John Phillips, CEO of Spicerhaart and Just Mortgages, said: “While the Prime Minister and his government are clearly using the positive news on inflation as their moment to move, it still feels somewhat like turkeys voting for Christmas – especially if polling figures and general sentiment is anything to go by.
“Nevertheless, now we finally have a date, it will be interesting to see how the main parties ramp up their campaigns – and how housing and mortgages will fit into their plans. This is especially true for Labour and Kier Starmer who set out their ‘first six steps’, which did not include a plan for housing.
“Both play a critical role in the wider economy and remain carefully balanced amid improving consumer confidence. While market conditions have improved, it’s still far from plain sailing for many borrowers. We certainly need to see some concrete plans on how they plan to answer the clear affordability challenges that remain in the market, as well as the persistent undersupply of housing. An action plan is also needed to encourage landlords to remain in the market to support the millions of households that rely on the private rental sector.
“With real pressures on affordability, it would be fantastic to see a return of scheme such as Help to Buy or something similar that includes second-hand homes. Given that it is proving to be the main way buyers are getting onto the property ladder in the current climate, it would be great to see more support given to the likes of Shared Ownership and other low deposit schemes.”
Lily Megson, Policy Director at My Pension Expert said, “The race begins. The Prime Minister’s rainy day general election announcement is a pivotal moment for savers. As parties begin finalising their manifestos, it is crucial they understand the need for clear and robust policies that address the pressing issues facing households brought on by the cost-of-living crisis.

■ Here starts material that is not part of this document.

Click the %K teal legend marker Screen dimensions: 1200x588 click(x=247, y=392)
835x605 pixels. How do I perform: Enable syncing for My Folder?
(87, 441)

“In his speech, Rishi Sunak stated that whoever takes on the coming period of economic stability will need ‘a clear plan and bold action’. As households struggle to keep up with soaring prices, it’s unclear what economic stability he was referring to. However, when it comes to pensions policy, he is certainly right about the need for a clear plan and bold action.
“I urge all parties to now put forward comprehensive and transparent policies that will help us move beyond the economic instability of recent years. These policies should safeguard the financial futures of the UK’s retirement planners while putting improvements to financial education and literacy and access to financial advice at the forefront.”
Nathan Emerson, CEO of Propertymark comments:
“Housing is the cornerstone for every single community across the UK. It’s the foundation to a strong economy, and must be a key theme that all political parties are placing front and centre of their general election campaigns.
“Many successive governments have failed to keep pace with demand, and we would encourage potential policy makers from all sides to place a rejuvenated emphasis on tackling current issues and meeting future demand.
“There must be a sustainable mix of housing solutions for both buyers and renters, as well as a commitment to ensuring the UK leads regarding, innovation, quality, and environmental sustainability. In addition, any new government must ensure there is comprehensive support in place for first time buyers to prevent the prospect of home ownership being out of reach, but equally ensure the housing market remains balanced for all. It is also important there is a full scale commitment to ensure wider infrastructure is also planned for, as we witness an ever growing population.”